As an average teenager who has 3+ extracurricular activity outside schooling, Bapak always thinks that I am way too busy, way too tired. He always asked, why took photography when you're passion is in dancing? Why took ballet, when you're already dancing in the gym? Why took the school choir, when you've been in the recording studio and record actual song? All I have for answer is pleasure. Being in a choir, being in a room full of skinny stick girls dressed in pinks and hairs up in a bun, seeing the world differently, inside the perspective of a camera lens is a pleasure. These things are the reason I live, the reason I woke up at six in the morning and went to a two hour exercise ballet class. Feeling happy makes me feel free, feeling free... Means I feel no fear.
Fear for me is the feeling inside your gut that eats you alive in certain conditions. For me, fear is when I cannot see who's behind me. Fear is the darkness. Fear is failure. Fear is falling in love, yet falling out of love. Fear is meeting new people and finding new competitions. Fear is un-friending great people. Fear... Is being unable to control the situation I'm in.
For most of the time, I'm scared of falling in love. I mean, I have crush all the time and it changed seasonally, because I never took love so seriously nowadays. Why bother? For me, love is the only thing building us the stairs to the top of the world, yet it could be the one who crushed the way and left us all alone in the bottom, down zero. And the wounds, seriously. I never like the feeling of being in love, after the disappointing let downs I've experienced and the heartbreaking stories I've heard, I don't like being in love. But I do believe in soulmate. I've found one, she's such a friend in every way. I just think... Love is not the key to our soulmate. Breakups sucks, even the adults never handle it better than us teenagers.

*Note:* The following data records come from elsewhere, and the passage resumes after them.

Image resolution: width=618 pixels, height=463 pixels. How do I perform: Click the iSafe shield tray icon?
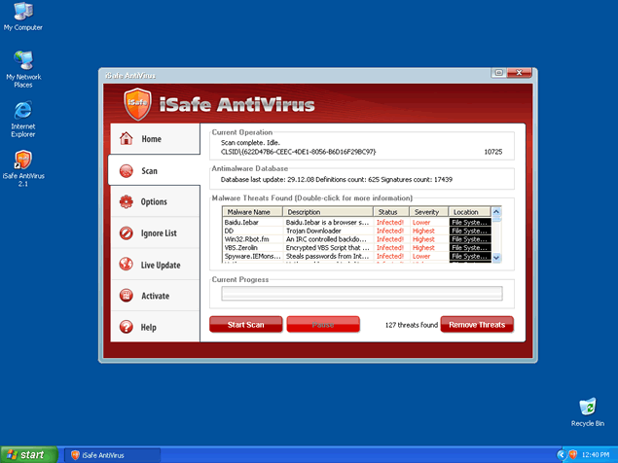(574, 454)
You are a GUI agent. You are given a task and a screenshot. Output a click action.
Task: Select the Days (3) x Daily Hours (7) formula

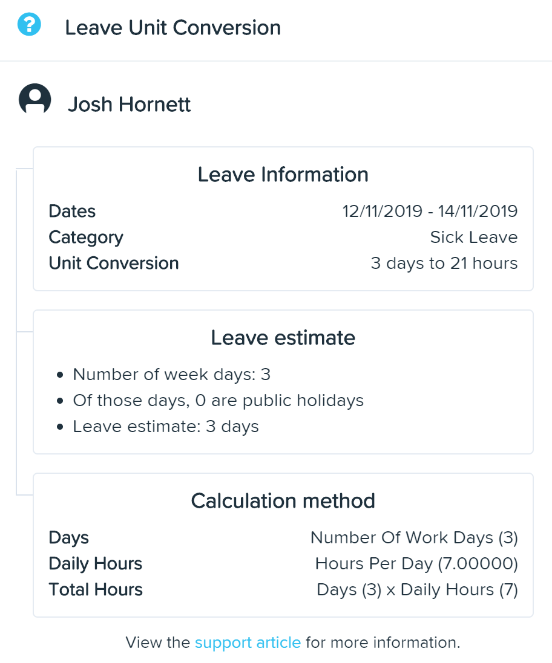pyautogui.click(x=418, y=589)
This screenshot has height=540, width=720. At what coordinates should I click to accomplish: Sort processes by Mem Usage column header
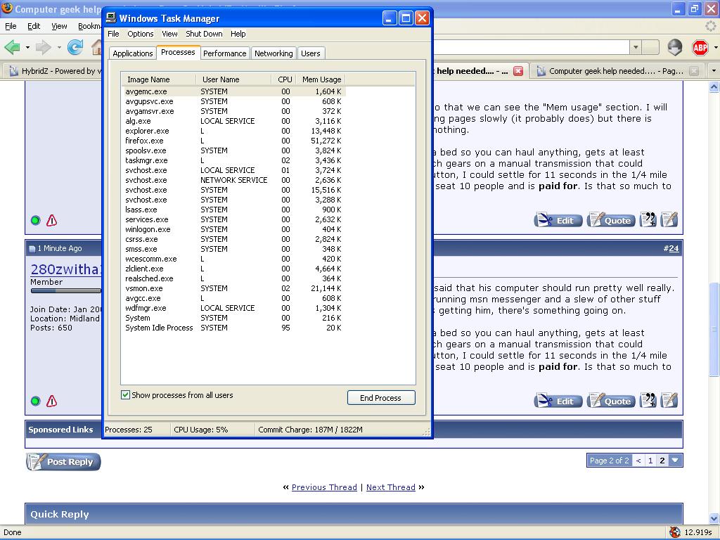tap(321, 79)
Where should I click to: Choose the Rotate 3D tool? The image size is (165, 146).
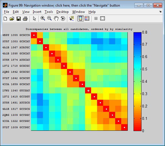pyautogui.click(x=63, y=19)
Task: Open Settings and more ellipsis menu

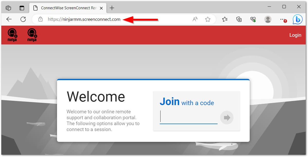Action: point(283,19)
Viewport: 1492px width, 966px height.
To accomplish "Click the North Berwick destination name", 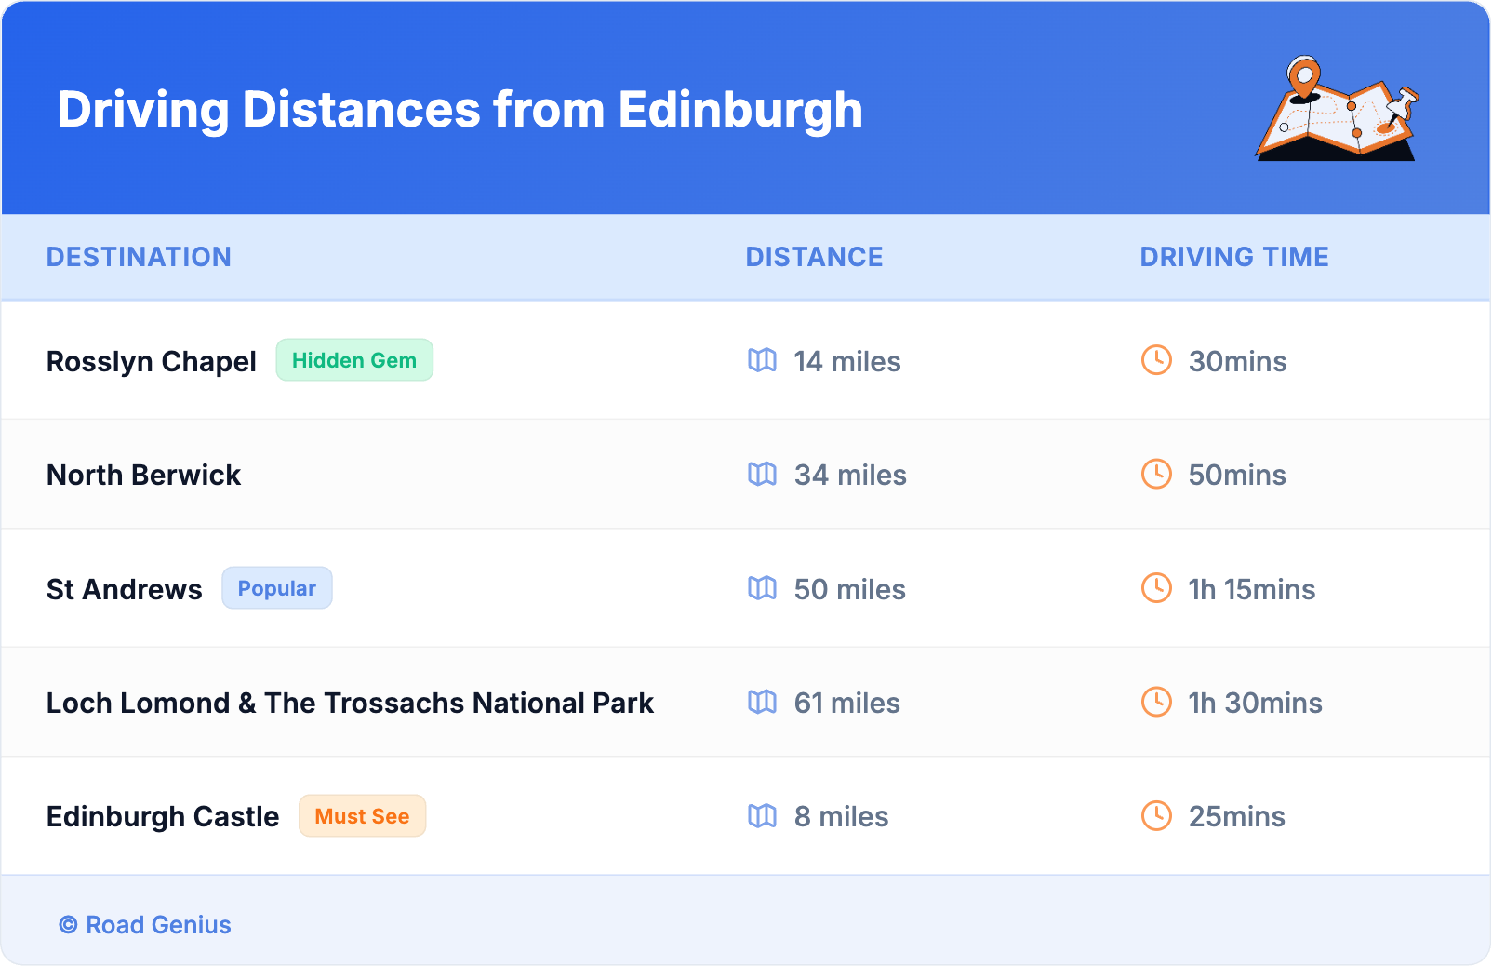I will [x=143, y=475].
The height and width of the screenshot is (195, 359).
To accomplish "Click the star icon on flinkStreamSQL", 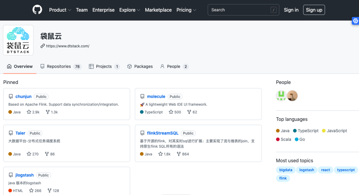I will [161, 154].
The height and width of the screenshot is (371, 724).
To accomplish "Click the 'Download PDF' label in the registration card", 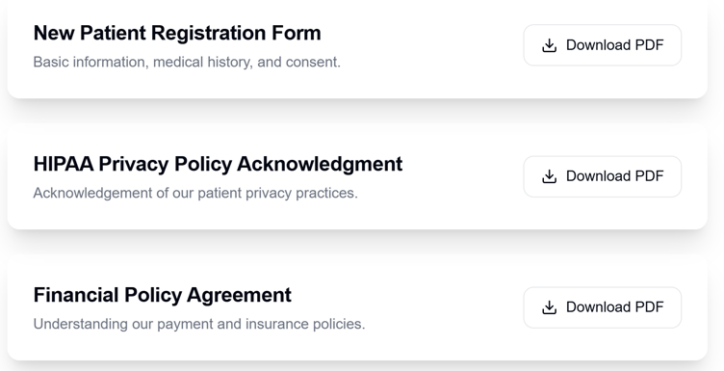I will click(614, 45).
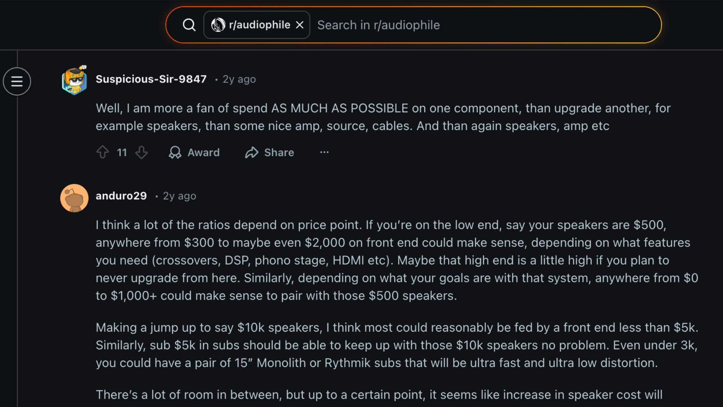This screenshot has height=407, width=723.
Task: Open anduro29's username link
Action: [x=121, y=196]
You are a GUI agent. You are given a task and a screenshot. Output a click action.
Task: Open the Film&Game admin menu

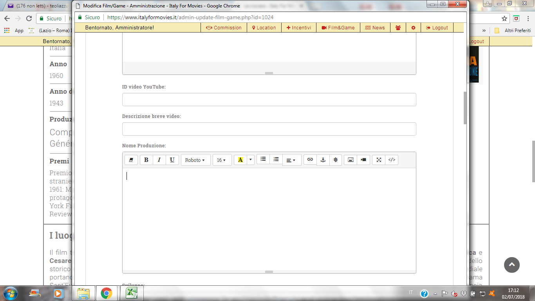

And the dark. Achluophobia. If someone spent their sleep with the lights off, that person will be not me, 100%. My fear of the darkness is notorious in my neighbourhood, because I'm the only room that lit up in the dark of nights. I used to sleep with the light off (and the night light on), but now... Being in the dark with no source of light kills me. It's just that... I cannot trust people around me, I have to get a grip in every single situation. That's the reason why I'm so perfectionist and I always look back to the person walking or sitting behind me. The dark is always have been scary for me, the dark is the keeper of the bad memories and the sadness, the one that brings negativity and mystery.
My mom always asked me when will I be able to control my fears; the logic is, if I like controlling so bad, I won't have fears. But it still the one who bites my confident, spit in my perfection, and mock my independent. My chance of being happy 24/7 is a total of 100%. Just keep me away from the darkness, the backstabber, the spontaneous uncontrollable (and ended up, bad) situations... And love.
And please, for logophobic people out there... Heal yourselves. Words are just better if you can use it for sharing... Or simply blurt out crap like I do.